Elizabeth has a story like many other high school seniors: filling their first three years of high school working tirelessly, fighting for the goal of attending a school they have their minds set on, to be able to happily submit that application they’ve been waiting for and be forced to wait even longer for the school’s decision, only to discover it may not be the outcome they looked for. The seniors are forced to reflect upon the all-nighters and the time spent studying for each quiz over the past three and a half years and wonder why their tireless work wasn’t enough for the school of their dreams. How could they have changed their course load? Maybe if they didn’t get an A- instead of an A in that one AP course? The students may begin to doubt their capabilities and intelligence.
The Hotchkiss School student, Brooke Potter, mentions the pressure she now feels to attend a college deemed “prestigious” enough for her peers. Many students’ stress is doubled by the pressure of others. Whether it’s from their parents or peers the pressure placed on students can seem crushing. “Here, it’s considered failing if your school has over a 20% acceptance rate,” noted Potter. “During admissions season, there are rooms in our library with psychologists in them to help the seniors talk through their stress. The rooms are always busy.” The weight of decisions and attending a college perceived to be prestigious is suffocating for many seniors, including Potter, who mentions she has found herself, since being around the peers at her school, feeling more pressure to attend a school that would satisfy the expectations of others.
For those who crumble from the pressure, they may be facing what has been deemed “senioritis.”S enioritis, according to the University of South Florida, is the “mental and emotional fatigue that can lead to procrastination, disengagement, and a decline in academic performance.” Many seniors begin to feel indifference or even anger towards their schools and school work as they wait to receive their diploma and cross the finish line, while fighting to keep going with the weight of their coursework bearing down on their backs.
Senioritis is not without its consequences, however. Senioritis, as mentioned on the official College Board Website, may cause the schools where the student is already an accepted applicant to rescind their offer.
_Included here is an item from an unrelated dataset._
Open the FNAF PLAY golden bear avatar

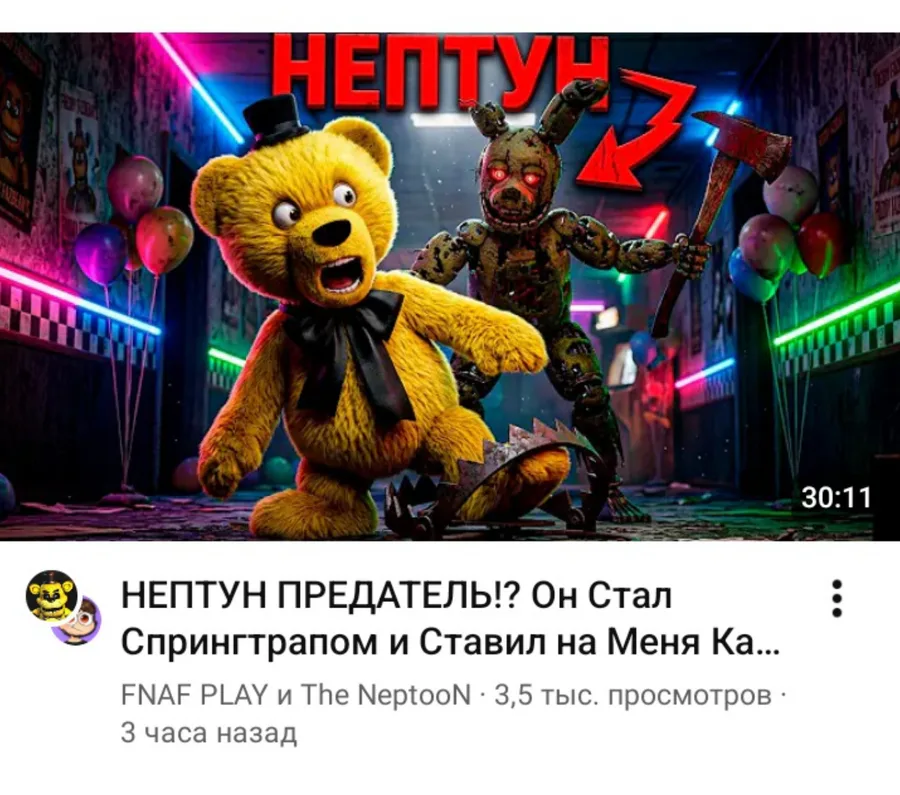pyautogui.click(x=52, y=596)
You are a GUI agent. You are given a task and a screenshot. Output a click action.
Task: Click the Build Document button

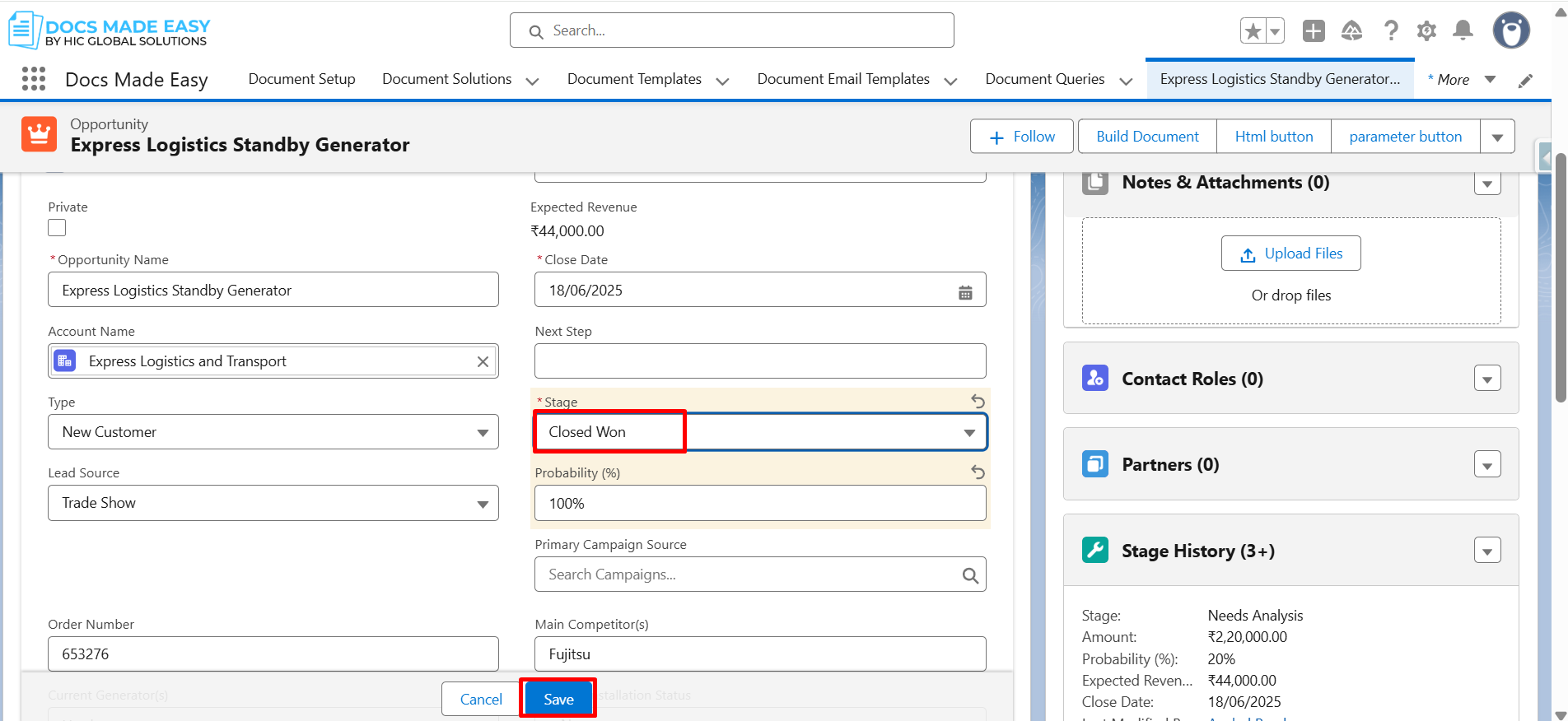click(1146, 137)
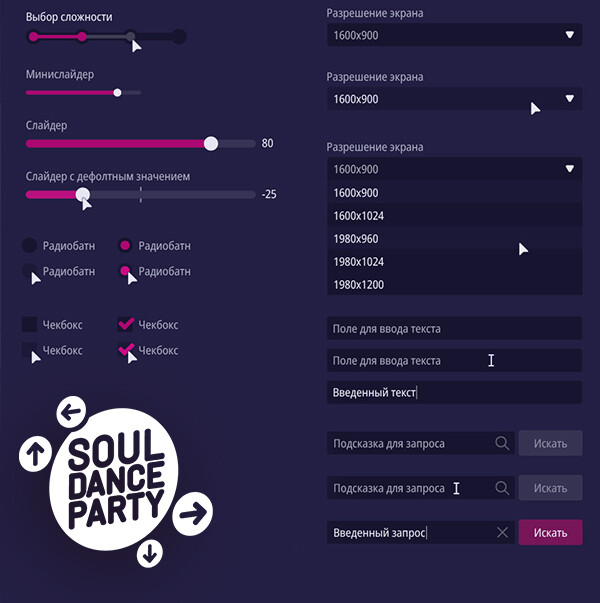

Admissions officers do not receive the student’s final grades until June or July; therefore, the student may not know that the school they worked to attend had decided they no longer belong at their university until it’s too late for them to go back and ask for extra credit assignments to make up for the failing grade. Many students also feel the burden of financial pressures during this time, trying to figure out how to pay for a college that costs $70,000 per year. Falling grades due to senioritis may result in colleges taking away academic scholarships and altering their financial aid packages, increasing the already steep tuition even higher.
Instead of it being a carefree time at the end of a high school career, senior year can bring innumerable causes of stress: college applications, admissions, maintaining a certain GPA, pressures from others to succeed, financial stress of high-costing schools, and so much more. Students like Elizabeth Pelland and Brooke Potter are two of the millions of students trying to deal with the stress of finding where they’ll be for the next four years, and how they’ll get there.